The first step to losing weight is to eat tasty, healthy food that is low in calories. It’s important to have meals that you will crave, but will also help burn calories. Toasted Sesame Salmon Salad is a great go-to food that can be perfect addition to a healthy lifestyle.
Everyone has heard of models munching on celery to lose weight. Well it’s actually a great diet food because it burns more calories than it contains. Use it as a snack and add it to as many meals as you can to help your cause. Other great foods that help burn fat are hot and sweet peppers.
Peppers contain a molecule known as capsaicin, which increases fat-burning rate, reduces inflammation and promotes weight loss. Apple cider vinegar not only helps with shedding pounds, but is also a great digestive aide. Good digestion is an important aspect of breaking down food so your body can absorb nutrients. Cucumbers are another great addition to any salad because they have a high water content. They not only act as a diuretic, but also add bulk without adding calories to a dish.
This simple-to-make salad is high in calorie burning properties, protein to help build muscle and fiber which is not only good for heart health, but aides in weight loss too! Each serving is only 202 calories!
To make 8 large servings you will need:
18 ounces Salmon Fillet 720 calories
1 Head Romaine Lettuce 106 calories
3 large stalks of celery 30 calories
1 large cucumber/ no skin 45 calories
1 large red pepper 51 calories
10 Marinated olives 156 calories
2 Tablespoons Apple cider vinegar 6 calories
2 Tablespoons Red Wine Vinegar 5 calories
2 Tablespoons Uncle Franks Hot Sauce 10 calories
1 Tablespoon Chopped garlic 12 calories
½ cup Fresh parsley 11 calories
2 Tablespoons Sesame seeds 104 calories
2 Tablespoons Honey 120 calories
1 Tablespoon Olive Oil 120 calories
1 Tablespoon Toasted Sesame Oil 120 calories
¼ Teaspoon Onion powder
¼ Teaspoon Chili pepper
Black Pepper
Directions
1. In a small bowl, stir together the apple cider vinegar, Red Wine Vinegar, Hot Sauce, sesame seeds, honey, Onion powder, Black Pepper, Chili pepper. Mix well.
2. Cover all surfaces of fish fillet with half the marinade mix and add chopped garlic. Refrigerate and let stand as little as 30 minutes or as long as overnight. Add Olive and Sesame Oil to remaining marinade to be used as dressing.

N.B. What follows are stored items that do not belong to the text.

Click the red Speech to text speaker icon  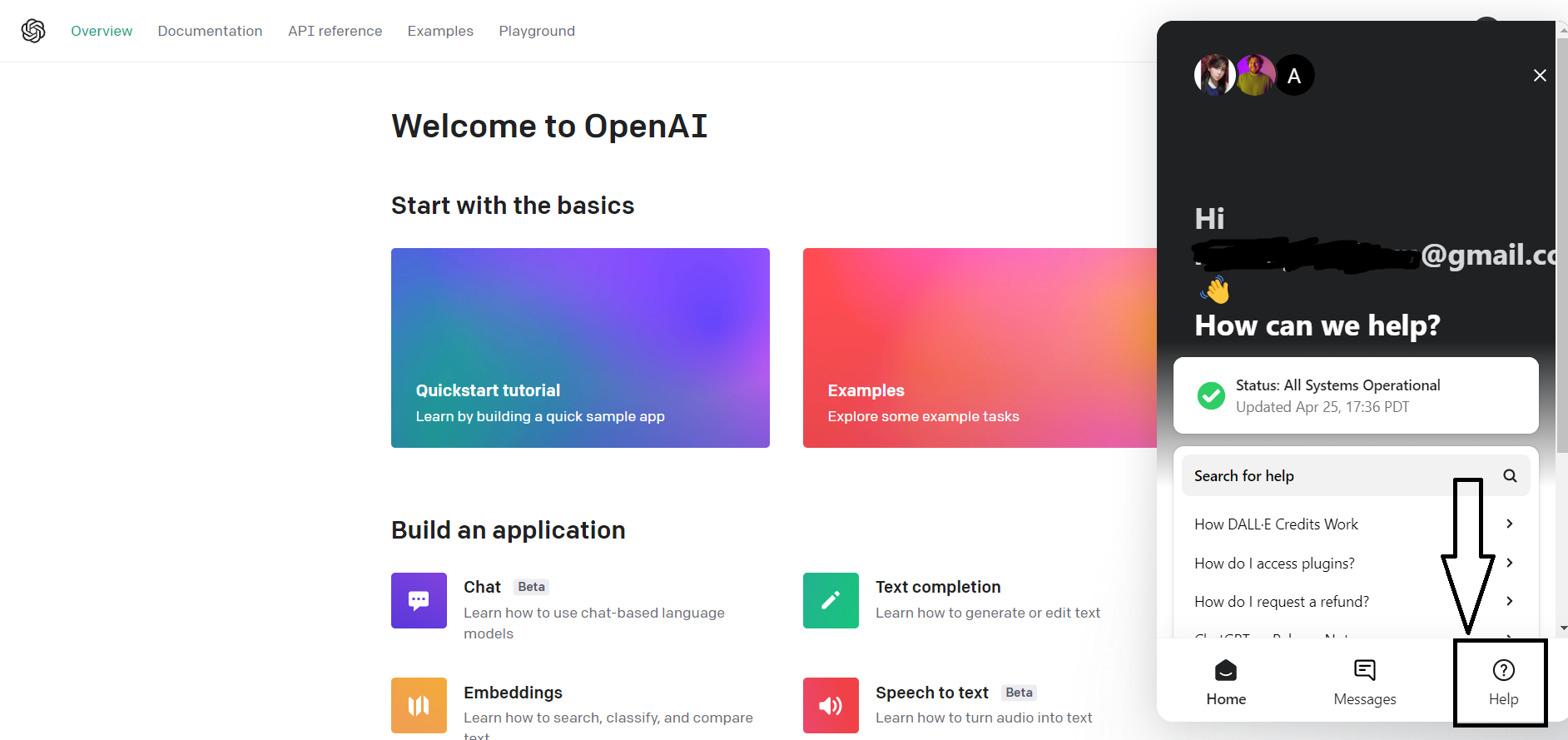click(831, 705)
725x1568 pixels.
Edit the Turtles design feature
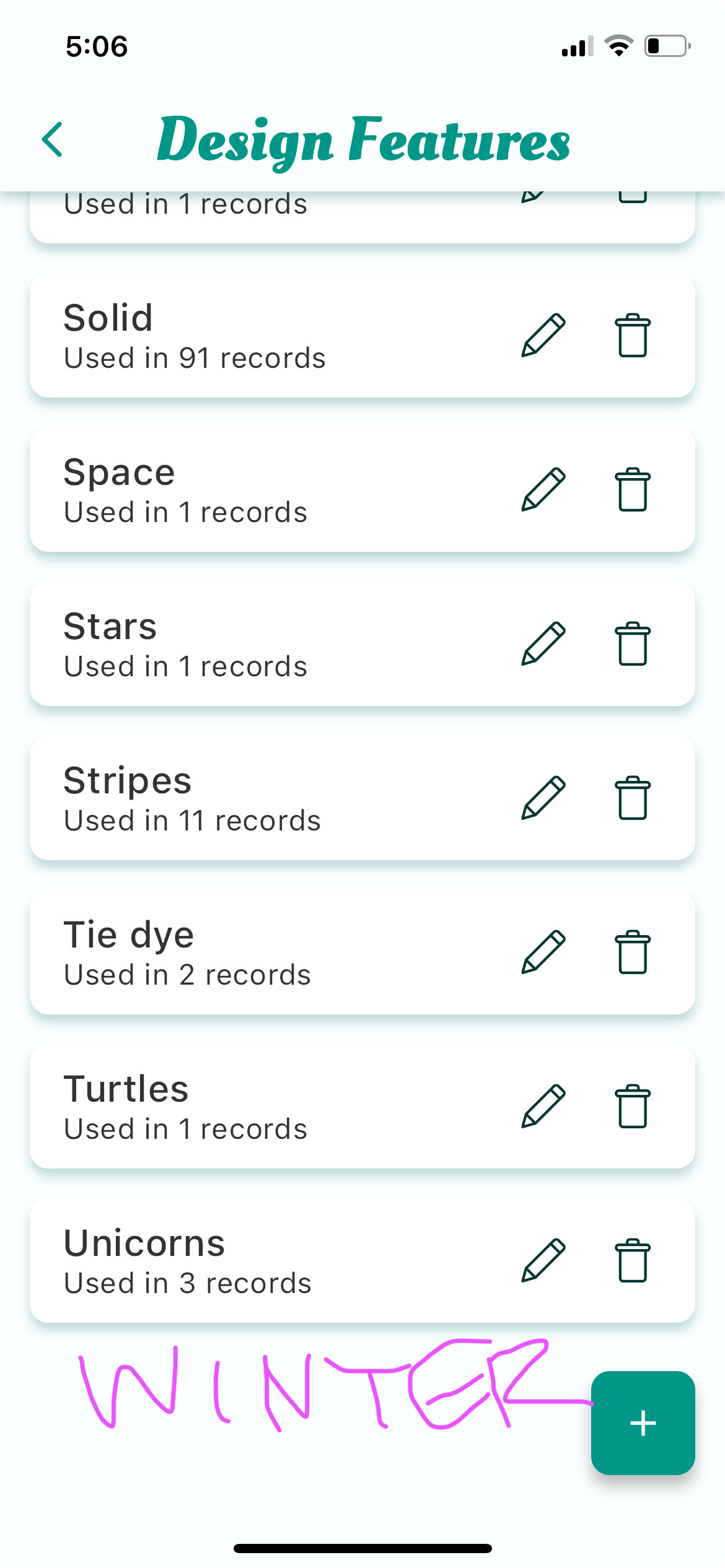[x=543, y=1106]
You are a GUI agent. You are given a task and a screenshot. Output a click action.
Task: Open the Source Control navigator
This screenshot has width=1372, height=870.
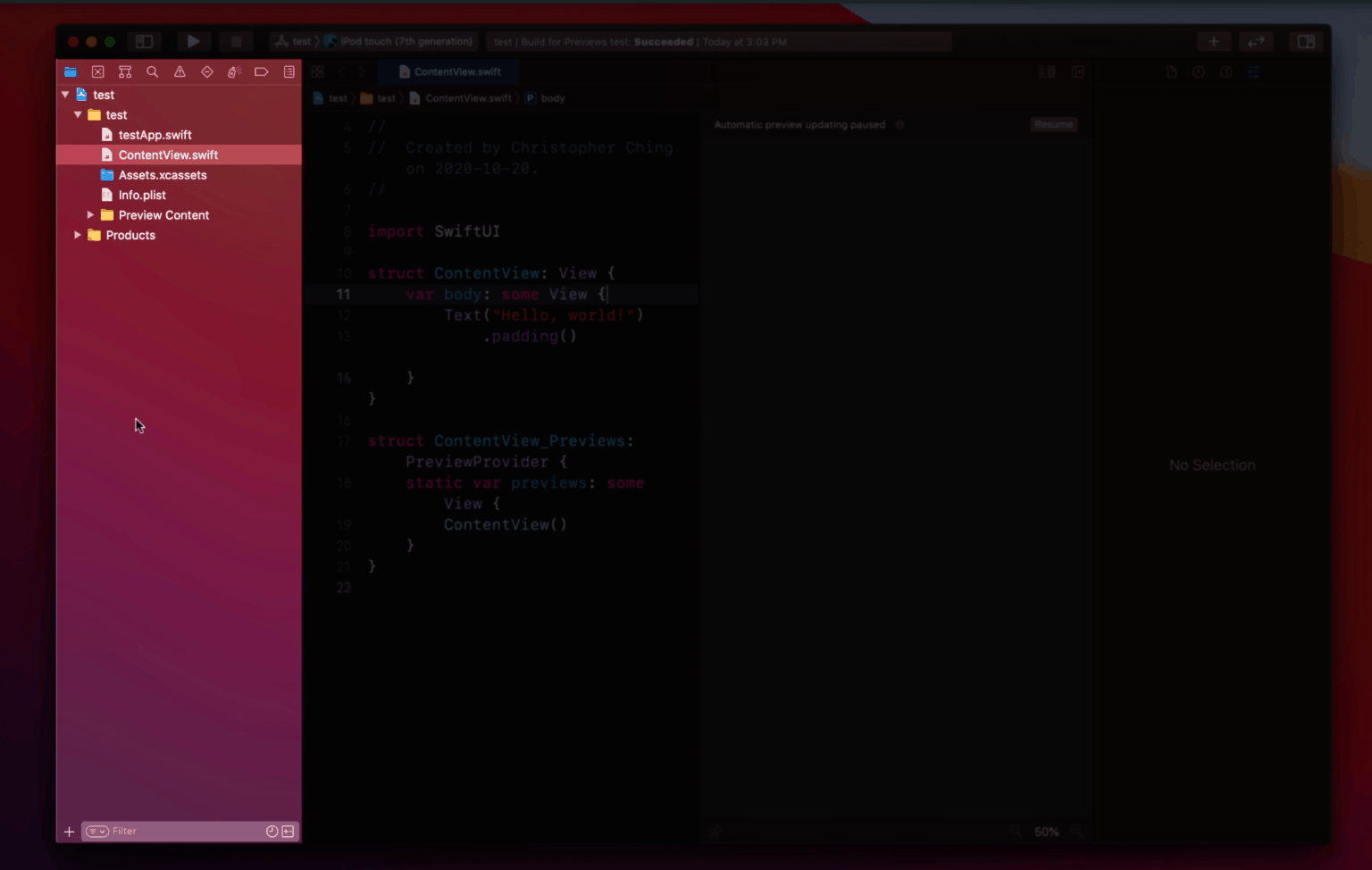tap(98, 71)
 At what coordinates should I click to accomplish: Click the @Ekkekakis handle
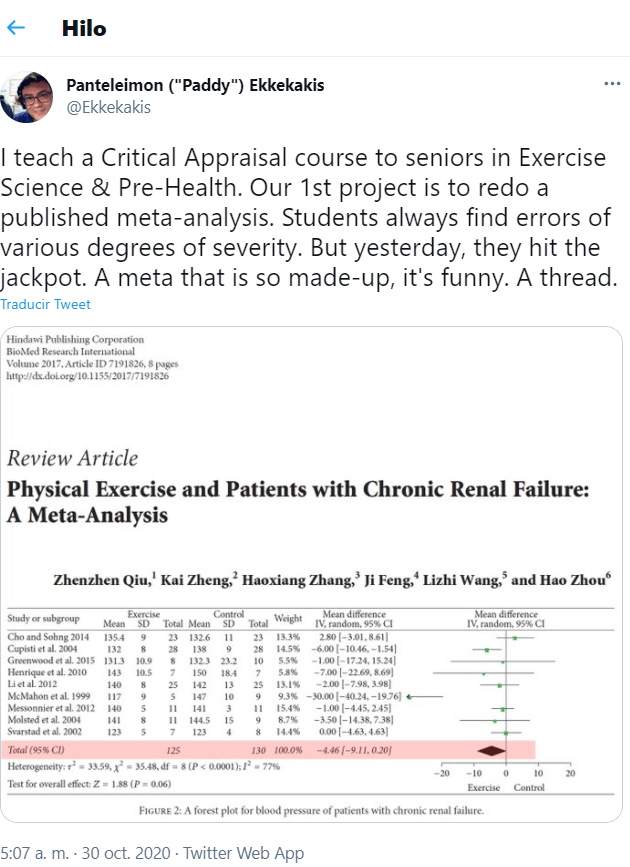point(108,106)
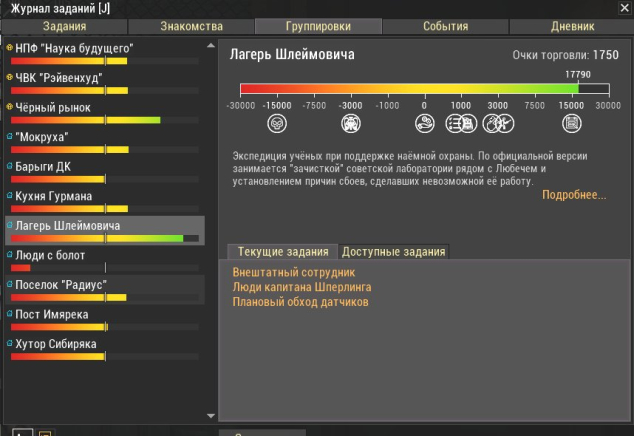Click the reputation reward icon under 1000

[461, 123]
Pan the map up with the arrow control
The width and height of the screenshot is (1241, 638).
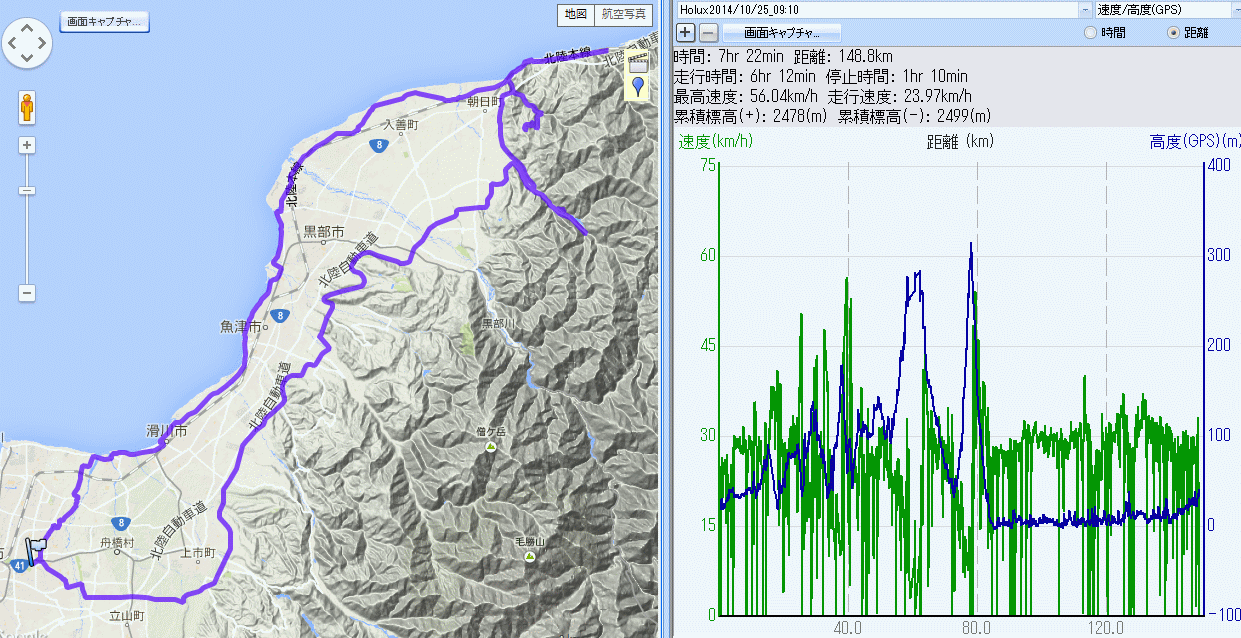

3. Remove salmon from marinade; reserve marinade. Place salmon, skin side down, on grill. To keep this dish low calorie you may grill or broil fish, but frying and oven are not recommended. Cover and grill over medium heat 10 to 20 minutes, brushing 2 or 3 times with marinade, until salmon flakes easily with fork. If you use a Foreman grill, spray the grill with a thin coating of vegetable oil. Cook for approximately 4 minutes or until fish flakes. Discard any remaining marinade. Let fish cool for a few minutes, and then cut fish into bight size chunks.
4. Chop parsley finely and mince olives. Mix together with fish, bight size pieces of celery, pepper, cucumbers [remove seeds] and ripped lettuce.
5. Heat a medium size skillet. Do not add oil. Toast raw pumpkin seeds for less than 5 minutes or until browned. Add to mixture.
Toss all ingredients together with dressing. Chill, serve and enjoy!